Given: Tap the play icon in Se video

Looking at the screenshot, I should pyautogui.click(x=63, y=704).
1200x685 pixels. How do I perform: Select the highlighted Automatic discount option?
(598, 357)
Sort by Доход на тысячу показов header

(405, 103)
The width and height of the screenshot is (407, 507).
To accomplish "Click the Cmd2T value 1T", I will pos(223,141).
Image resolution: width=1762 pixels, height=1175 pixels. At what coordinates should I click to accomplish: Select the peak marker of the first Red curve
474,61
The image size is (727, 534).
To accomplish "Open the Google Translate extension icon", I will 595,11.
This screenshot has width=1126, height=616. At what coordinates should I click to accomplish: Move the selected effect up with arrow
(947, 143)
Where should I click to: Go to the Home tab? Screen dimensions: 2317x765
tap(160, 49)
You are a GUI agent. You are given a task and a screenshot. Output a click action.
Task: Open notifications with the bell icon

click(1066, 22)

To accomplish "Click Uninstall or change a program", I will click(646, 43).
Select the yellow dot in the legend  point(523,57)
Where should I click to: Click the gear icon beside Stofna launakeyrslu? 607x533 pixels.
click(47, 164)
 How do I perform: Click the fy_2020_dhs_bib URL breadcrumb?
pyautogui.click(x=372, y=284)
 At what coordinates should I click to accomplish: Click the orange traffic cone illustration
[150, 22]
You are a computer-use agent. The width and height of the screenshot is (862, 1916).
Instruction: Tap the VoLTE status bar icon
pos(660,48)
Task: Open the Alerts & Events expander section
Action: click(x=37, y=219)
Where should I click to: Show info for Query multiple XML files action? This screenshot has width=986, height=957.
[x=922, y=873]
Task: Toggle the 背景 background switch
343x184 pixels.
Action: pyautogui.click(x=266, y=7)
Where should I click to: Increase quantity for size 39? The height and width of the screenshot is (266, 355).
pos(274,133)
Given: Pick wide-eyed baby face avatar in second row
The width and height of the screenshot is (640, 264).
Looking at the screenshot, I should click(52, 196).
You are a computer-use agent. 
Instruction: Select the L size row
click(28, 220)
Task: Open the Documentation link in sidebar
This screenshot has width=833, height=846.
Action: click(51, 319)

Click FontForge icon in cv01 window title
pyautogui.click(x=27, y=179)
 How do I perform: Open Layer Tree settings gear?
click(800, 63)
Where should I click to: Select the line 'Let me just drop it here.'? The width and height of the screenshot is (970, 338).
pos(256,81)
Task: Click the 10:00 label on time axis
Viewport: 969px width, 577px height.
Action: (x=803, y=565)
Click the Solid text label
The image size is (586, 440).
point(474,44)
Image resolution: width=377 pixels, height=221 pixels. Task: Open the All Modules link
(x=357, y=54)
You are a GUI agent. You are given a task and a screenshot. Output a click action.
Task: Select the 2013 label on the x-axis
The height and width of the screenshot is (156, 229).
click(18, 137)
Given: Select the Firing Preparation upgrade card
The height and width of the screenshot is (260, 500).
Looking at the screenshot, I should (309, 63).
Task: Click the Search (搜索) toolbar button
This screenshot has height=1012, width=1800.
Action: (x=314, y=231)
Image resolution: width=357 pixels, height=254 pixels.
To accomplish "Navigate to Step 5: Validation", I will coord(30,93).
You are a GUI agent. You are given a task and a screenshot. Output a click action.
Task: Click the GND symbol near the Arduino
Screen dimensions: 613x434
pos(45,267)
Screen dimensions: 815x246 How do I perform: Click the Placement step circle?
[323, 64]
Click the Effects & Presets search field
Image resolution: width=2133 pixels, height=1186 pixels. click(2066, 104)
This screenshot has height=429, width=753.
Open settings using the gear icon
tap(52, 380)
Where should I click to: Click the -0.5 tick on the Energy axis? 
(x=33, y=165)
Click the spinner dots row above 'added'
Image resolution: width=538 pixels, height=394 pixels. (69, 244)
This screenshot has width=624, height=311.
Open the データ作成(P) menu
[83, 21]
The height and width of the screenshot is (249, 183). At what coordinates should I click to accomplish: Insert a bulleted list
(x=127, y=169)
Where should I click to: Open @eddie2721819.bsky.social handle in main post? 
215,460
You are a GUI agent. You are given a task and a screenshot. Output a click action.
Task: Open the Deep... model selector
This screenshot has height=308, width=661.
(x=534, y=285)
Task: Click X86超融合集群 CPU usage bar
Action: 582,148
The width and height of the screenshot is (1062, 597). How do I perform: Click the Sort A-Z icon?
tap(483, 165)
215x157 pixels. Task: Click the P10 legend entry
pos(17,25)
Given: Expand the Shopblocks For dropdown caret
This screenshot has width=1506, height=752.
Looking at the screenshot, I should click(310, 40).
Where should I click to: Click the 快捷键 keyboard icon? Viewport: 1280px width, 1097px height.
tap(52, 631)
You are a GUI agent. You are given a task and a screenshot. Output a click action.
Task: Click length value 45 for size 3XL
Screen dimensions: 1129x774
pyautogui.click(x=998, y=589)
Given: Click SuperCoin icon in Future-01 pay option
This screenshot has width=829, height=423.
——————————
Your task:
Recast every line of the records above as a JSON list of strings, with one string per line and blank lines omitted.

Final result:
[
  "Given: Tap the play icon in Se video",
  "Looking at the screenshot, I should pyautogui.click(x=63, y=704).",
  "1200x685 pixels. How do I perform: Select the highlighted Automatic discount option?",
  "(598, 357)",
  "Sort by Доход на тысячу показов header",
  "(405, 103)",
  "The width and height of the screenshot is (407, 507).",
  "To accomplish \"Click the Cmd2T value 1T\", I will pos(223,141).",
  "Image resolution: width=1762 pixels, height=1175 pixels. At what coordinates should I click to accomplish: Select the peak marker of the first Red curve",
  "474,61",
  "The image size is (727, 534).",
  "To accomplish \"Open the Google Translate extension icon\", I will 595,11.",
  "This screenshot has width=1126, height=616. At what coordinates should I click to accomplish: Move the selected effect up with arrow",
  "(947, 143)",
  "Where should I click to: Go to the Home tab? Screen dimensions: 2317x765",
  "tap(160, 49)",
  "You are a GUI agent. You are given a task and a screenshot. Output a click action.",
  "Task: Open notifications with the bell icon",
  "click(1066, 22)",
  "To accomplish \"Click Uninstall or change a program\", I will click(646, 43).",
  "Select the yellow dot in the legend  point(523,57)",
  "Where should I click to: Click the gear icon beside Stofna launakeyrslu? 607x533 pixels.",
  "click(47, 164)",
  " How do I perform: Click the fy_2020_dhs_bib URL breadcrumb?",
  "pyautogui.click(x=372, y=284)",
  " At what coordinates should I click to accomplish: Click the orange traffic cone illustration",
  "[150, 22]",
  "You are a computer-use agent. The width and height of the screenshot is (862, 1916).",
  "Instruction: Tap the VoLTE status bar icon",
  "pos(660,48)",
  "Task: Open the Alerts & Events expander section",
  "Action: click(x=37, y=219)",
  "Where should I click to: Show info for Query multiple XML files action? This screenshot has width=986, height=957.",
  "[x=922, y=873]",
  "Task: Toggle the 背景 background switch",
  "343x184 pixels.",
  "Action: pyautogui.click(x=266, y=7)",
  "Where should I click to: Increase quantity for size 39? The height and width of the screenshot is (266, 355).",
  "pos(274,133)",
  "Given: Pick wide-eyed baby face avatar in second row",
  "The width and height of the screenshot is (640, 264).",
  "Looking at the screenshot, I should click(52, 196).",
  "You are a computer-use agent. ",
  "Instruction: Select the L size row",
  "click(28, 220)",
  "Task: Open the Documentation link in sidebar",
  "This screenshot has width=833, height=846.",
  "Action: click(51, 319)",
  "Click FontForge icon in cv01 window title",
  "pyautogui.click(x=27, y=179)",
  " How do I perform: Open Layer Tree settings gear?",
  "click(800, 63)",
  "Where should I click to: Select the line 'Let me just drop it here.'? The width and height of the screenshot is (970, 338).",
  "pos(256,81)",
  "Task: Click the 10:00 label on time axis",
  "Viewport: 969px width, 577px height.",
  "Action: (x=803, y=565)",
  "Click the Solid text label",
  "The image size is (586, 440).",
  "point(474,44)",
  "Image resolution: width=377 pixels, height=221 pixels. Task: Open the All Modules link",
  "(x=357, y=54)",
  "You are a GUI agent. You are given a task and a screenshot. Output a click action.",
  "Task: Select the 2013 label on the x-axis",
  "The height and width of the screenshot is (156, 229).",
  "click(18, 137)",
  "Given: Select the Firing Preparation upgrade card",
  "The height and width of the screenshot is (260, 500).",
  "Looking at the screenshot, I should (309, 63).",
  "Task: Click the Search (搜索) toolbar button",
  "This screenshot has height=1012, width=1800.",
  "Action: (x=314, y=231)",
  "Image resolution: width=357 pixels, height=254 pixels.",
  "To accomplish \"Navigate to Step 5: Validation\", I will coord(30,93).",
  "You are a GUI agent. You are given a task and a screenshot. Output a click action.",
  "Task: Click the GND symbol near the Arduino",
  "Screen dimensions: 613x434",
  "pos(45,267)",
  "Screen dimensions: 815x246 How do I perform: Click the Placement step circle?",
  "[323, 64]",
  "Click the Effects & Presets search field",
  "Image resolution: width=2133 pixels, height=1186 pixels. click(2066, 104)",
  "This screenshot has height=429, width=753.",
  "Open settings using the gear icon",
  "tap(52, 380)",
  "Where should I click to: Click the -0.5 tick on the Energy axis? ",
  "(x=33, y=165)",
  "Click the spinner dots row above 'added'",
  "Image resolution: width=538 pixels, height=394 pixels. (69, 244)",
  "This screenshot has width=624, height=311.",
  "Open the データ作成(P) menu",
  "[83, 21]",
  "The height and width of the screenshot is (249, 183). At what coordinates should I click to accomplish: Insert a bulleted list",
  "(x=127, y=169)",
  "Where should I click to: Open @eddie2721819.bsky.social handle in main post? ",
  "215,460",
  "You are a GUI agent. You are given a task and a screenshot. Output a click action.",
  "Task: Open the Deep... model selector",
  "This screenshot has height=308, width=661.",
  "(x=534, y=285)",
  "Task: Click X86超融合集群 CPU usage bar",
  "Action: 582,148",
  "The width and height of the screenshot is (1062, 597). How do I perform: Click the Sort A-Z icon?",
  "tap(483, 165)",
  "215x157 pixels. Task: Click the P10 legend entry",
  "pos(17,25)",
  "Given: Expand the Shopblocks For dropdown caret",
  "This screenshot has width=1506, height=752.",
  "Looking at the screenshot, I should click(310, 40).",
  "Where should I click to: Click the 快捷键 keyboard icon? Viewport: 1280px width, 1097px height.",
  "tap(52, 631)",
  "You are a GUI agent. You are given a task and a screenshot. Output a click action.",
  "Task: Click length value 45 for size 3XL",
  "Screen dimensions: 1129x774",
  "pyautogui.click(x=998, y=589)",
  "Given: Click SuperCoin icon in Future-01 pay option",
  "This screenshot has width=829, height=423."
]